A second credit union has filed a legal complaint against Target over losses it said it sustained as a result of the firm's card data breach late last year.
The $38 million First Choice Federal Credit Union, headquartered in New Castle, Pa., filed its complaint in the U.S. District Court for the Western District of Pennsylvania on Jan. 31.
The $211 million Alabama State Employees Credit Union filed a similar legal complaint in early January. Both are class action suits.
Because of the later filing, the First Choice complaint included Target's Jan. 10 announcement of additional records stolen, as well as reports of stolen credit and debit card numbers being sold on criminal websites in other counties.
“As a direct and proximate result of the Target Data Breach, Plaintiff and members of the Class have been damaged, because Target’s wrongful conduct has caused Class members to incur significant losses associated with credit and debit card cancellation and/or reissuance;” First Choice wrote in its complaint.
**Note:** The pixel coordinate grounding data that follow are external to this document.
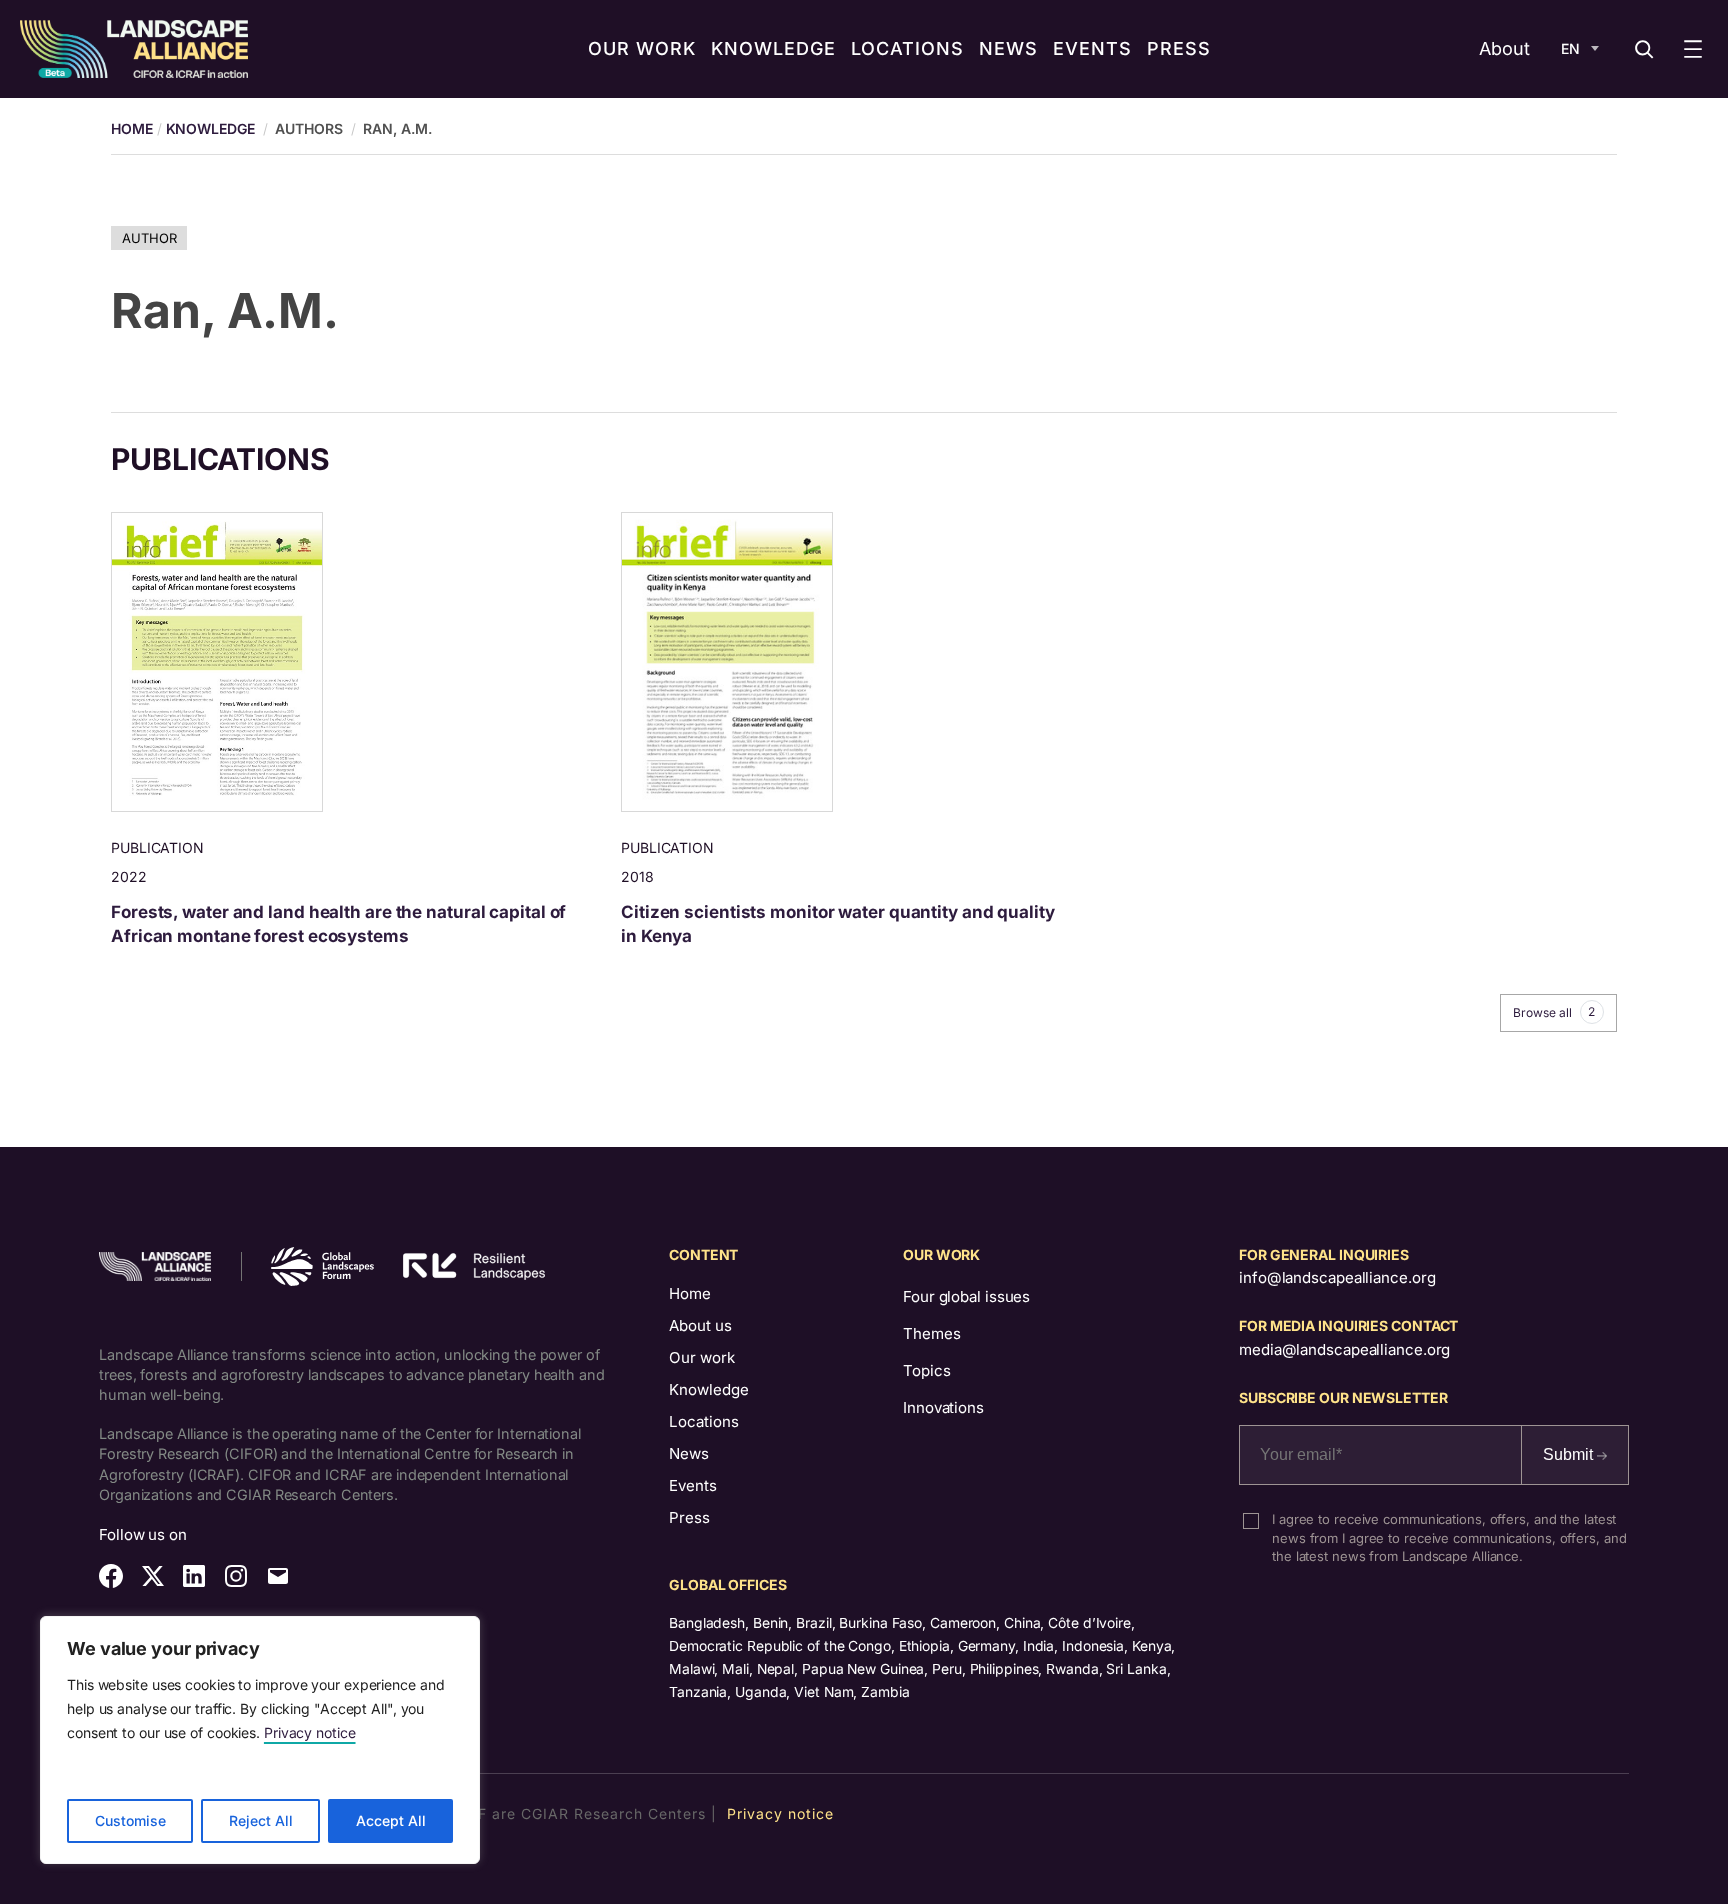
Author (149, 238)
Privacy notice (310, 1732)
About (1504, 48)
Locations (704, 1421)
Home (690, 1293)
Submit (1570, 1454)
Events (693, 1485)
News (689, 1453)
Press (689, 1517)
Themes (931, 1333)
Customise (130, 1820)
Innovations (943, 1407)
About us (700, 1325)
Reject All (261, 1820)
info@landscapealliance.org (1337, 1277)
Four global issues (966, 1296)
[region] (260, 1740)
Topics (926, 1370)
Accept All (391, 1820)
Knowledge (210, 128)
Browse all (1554, 1012)
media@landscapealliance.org (1344, 1349)
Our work (702, 1357)
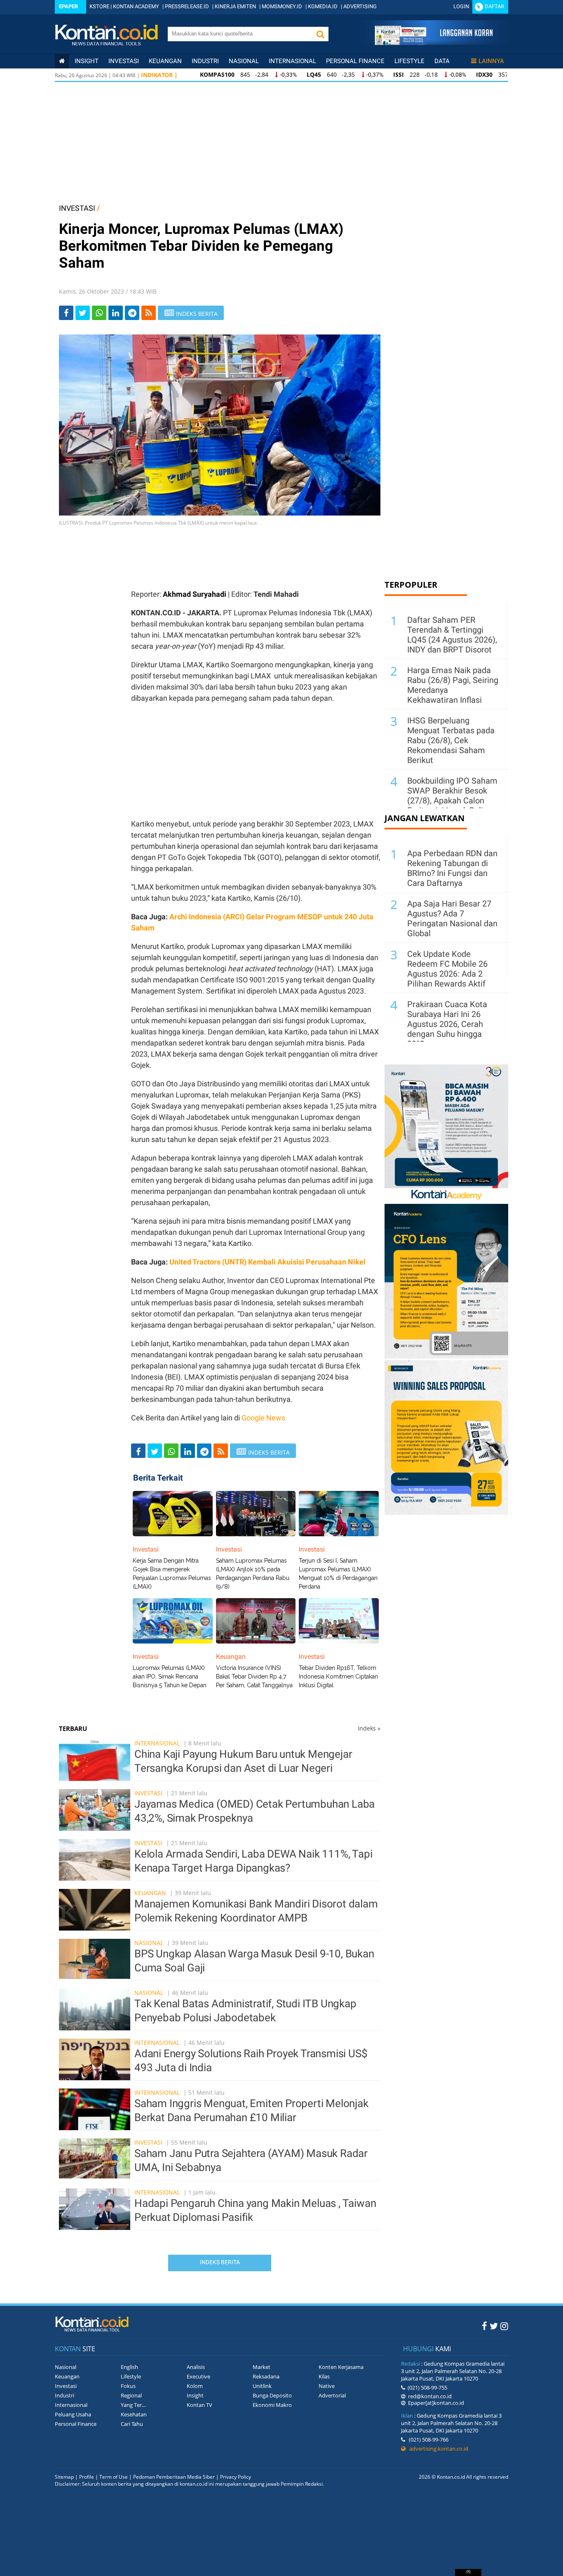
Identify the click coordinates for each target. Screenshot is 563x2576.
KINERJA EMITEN (235, 6)
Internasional (292, 61)
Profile (86, 2476)
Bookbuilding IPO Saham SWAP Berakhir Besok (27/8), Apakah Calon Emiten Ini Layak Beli (452, 795)
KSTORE (99, 6)
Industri (205, 61)
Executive (198, 2376)
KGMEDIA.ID (323, 6)
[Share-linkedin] (115, 313)
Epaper (68, 6)
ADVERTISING (360, 6)
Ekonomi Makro (272, 2405)
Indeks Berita (220, 2262)
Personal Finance (355, 61)
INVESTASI (77, 208)
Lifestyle (409, 61)
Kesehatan (134, 2414)
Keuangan (165, 61)
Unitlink (262, 2386)
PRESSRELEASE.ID (187, 6)
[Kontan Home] (62, 61)
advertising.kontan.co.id (437, 2448)
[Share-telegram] (132, 313)
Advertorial (332, 2395)
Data (442, 61)
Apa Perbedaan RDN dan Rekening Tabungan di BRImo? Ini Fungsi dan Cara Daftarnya (452, 868)
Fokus (128, 2386)
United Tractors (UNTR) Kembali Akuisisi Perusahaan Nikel (267, 1261)
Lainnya (491, 61)
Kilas (324, 2376)
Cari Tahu (132, 2424)
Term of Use (113, 2476)
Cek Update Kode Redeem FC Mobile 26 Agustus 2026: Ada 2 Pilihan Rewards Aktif (447, 969)
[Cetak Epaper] (433, 42)
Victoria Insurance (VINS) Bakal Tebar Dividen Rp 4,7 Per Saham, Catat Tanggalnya (254, 1676)
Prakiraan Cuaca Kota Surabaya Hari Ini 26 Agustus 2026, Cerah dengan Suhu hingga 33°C (447, 1024)
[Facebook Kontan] (484, 2325)
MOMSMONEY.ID (282, 6)
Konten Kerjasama (341, 2367)
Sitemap (64, 2476)
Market (261, 2367)
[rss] (148, 313)
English (129, 2367)
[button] (320, 34)
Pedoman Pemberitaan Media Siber (174, 2476)
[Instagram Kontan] (504, 2325)
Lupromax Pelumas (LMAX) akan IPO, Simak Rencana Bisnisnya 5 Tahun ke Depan (169, 1676)
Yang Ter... (133, 2405)
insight (87, 61)
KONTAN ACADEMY (136, 6)
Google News (263, 1417)
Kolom (195, 2386)
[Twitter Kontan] (494, 2325)
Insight (195, 2395)
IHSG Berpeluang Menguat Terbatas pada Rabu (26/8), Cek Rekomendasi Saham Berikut (451, 740)
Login (461, 6)
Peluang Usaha (73, 2414)
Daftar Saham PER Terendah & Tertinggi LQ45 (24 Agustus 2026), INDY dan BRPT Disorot (452, 635)
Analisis (196, 2367)
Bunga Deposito (272, 2395)
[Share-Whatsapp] (99, 313)
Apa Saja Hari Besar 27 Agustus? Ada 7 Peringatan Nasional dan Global (452, 918)
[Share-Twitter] (82, 313)
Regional (131, 2395)
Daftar (494, 6)
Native (327, 2386)
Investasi (123, 61)
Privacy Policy (235, 2476)
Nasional (244, 61)
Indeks (369, 1728)
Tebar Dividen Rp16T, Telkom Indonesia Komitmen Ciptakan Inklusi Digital (338, 1676)
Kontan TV (199, 2405)
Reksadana (266, 2376)
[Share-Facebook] (66, 313)
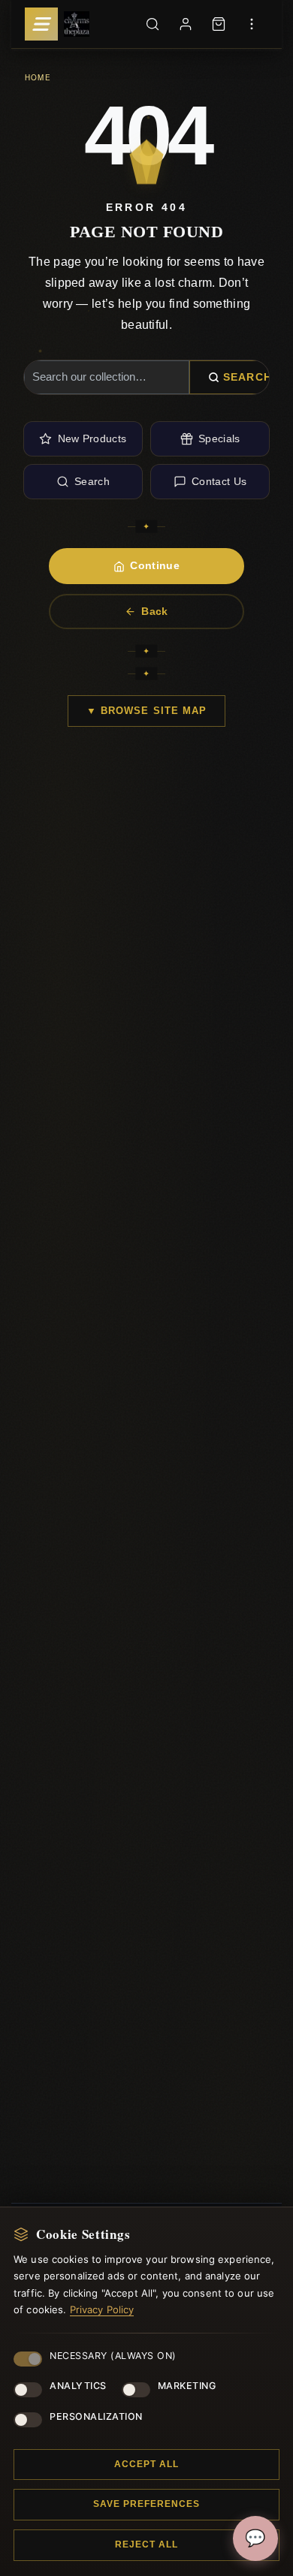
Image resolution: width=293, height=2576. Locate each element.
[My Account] (185, 24)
The suit seeks damages that include “customer reimbursement for fraud losses; lost interest and transaction fees; lost customers; administrative expenses associated with monitoring and preventing fraud and administrative expenses in dealing with customer confusion; and claims alleging fraudulent activity.”
The Pittsburgh law firms of Carlson Lynch, Del Sole Cavanaugh Stroyd, and Berger & Montague filed the complaint for the credit union and issued a statement.
“The complaint alleges that Target knew or should have known that its payment processes were vulnerable to this sort of attack, yet the company failed to take adequate measures to protect sensitive data and did not inform customers or financial institutions about the ongoing attack for several weeks after it was discovered,” the court documents said. “We believe Target is liable under Minnesota state law (where Target’s headquarters are located) for these damages, and the purpose of the suit is to recover some of these losses for the plaintiffs.”